─── Trecho selecionado
Vejo a notícia na TV: acharam alguns fios de cabelos de Beethoven. E cientistas se preparam para uma longa investigação baseada neles. Querem saber se Beethoven teve algumas doenças, se sofreu ou não de sífilis, como se medicou.
Imagino que uma pesquisa desse porte deva custar um bom dinheiro. Vale a pena?
Nada detém a vontade de saber. Pode-se falar de privacidade no caso de Beethoven, morto há tanto tempo? Tanto ele como seus amigos, o universo de sua época, tudo isso é uma sinfonia acabada.
Mas o que dizer dos vivos? Um ministro resolve fazer uma pequena intervenção cirúrgica em ambulatório. Repórteres descobrem e investigam, chegando implacavelmente à causa da intervenção: hemorróidas. Precisava?
A mulher do bicheiro Castor de Andrade resolve denunciar seu ex-amante. Ela divulga listas, vídeos, alguns deles importantes para conhecer as relações entre a polícia e a contravenção. Seguimos a sequência de denúncias com interesse e, de repente, a surpresa. Não havia mais denúncias, mas apenas dados sobre as preferências sexuais de Castor. Qual a importância delas na revelação dos subterrâneos do jogo do bicho?
Deputados e jornalistas entram na Clínica Santa Genoveva, onde morreram quase cem velhinhos. As câmeras apontam para todo lado, apontam gente doente, suja, desesperada.
Um dos deputados, médico, se retira, horrorizado: não se podem fotografar pacientes, exceto com o consentimento deles.
Os casos podem se multiplicar e acontecem num momento delicado, quando algumas forças políticas querem impor uma lei de imprensa que poderia muito bem ser substituída por um conselho das próprias empresas, criando seu código ético. Como a indústria de cinema nos EUA.
──────
─── Dados fornecidos
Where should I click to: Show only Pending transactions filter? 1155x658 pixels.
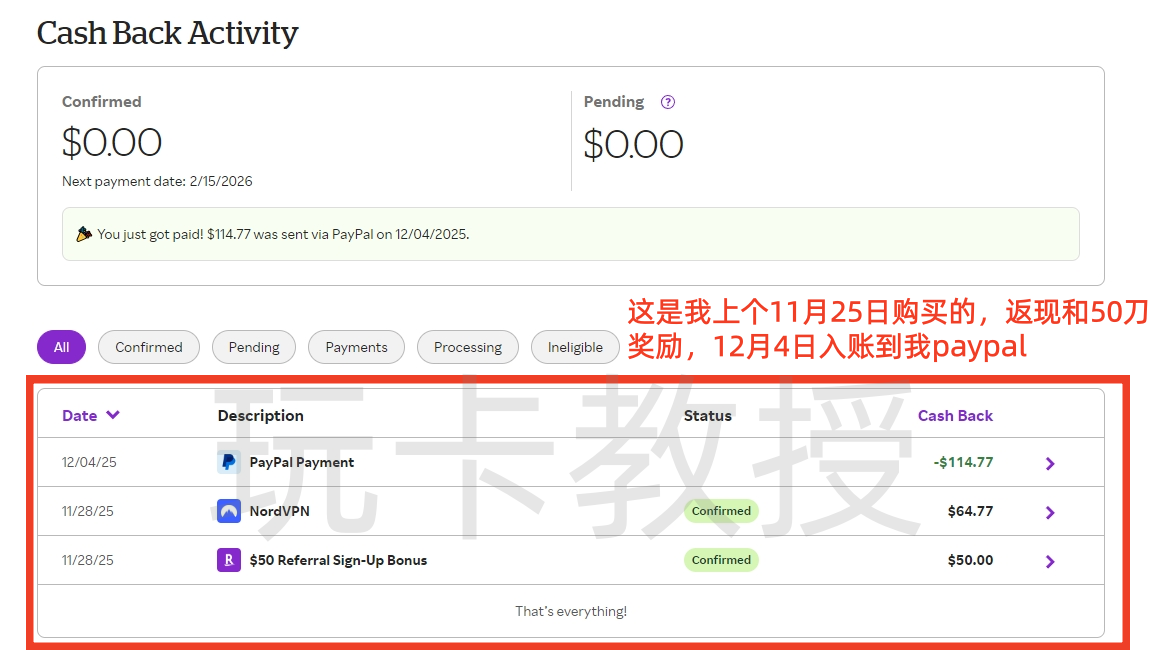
──────
(Objetivo do exercício): Reproduza o trecho selecionado palavra por palavra, entre "Vejo a notícia" e "Vale a pena?", inclusive.

(Resposta):
Vejo a notícia na TV: acharam alguns fios de cabelos de Beethoven. E cientistas se preparam para uma longa investigação baseada neles. Querem saber se Beethoven teve algumas doenças, se sofreu ou não de sífilis, como se medicou.
Imagino que uma pesquisa desse porte deva custar um bom dinheiro. Vale a pena?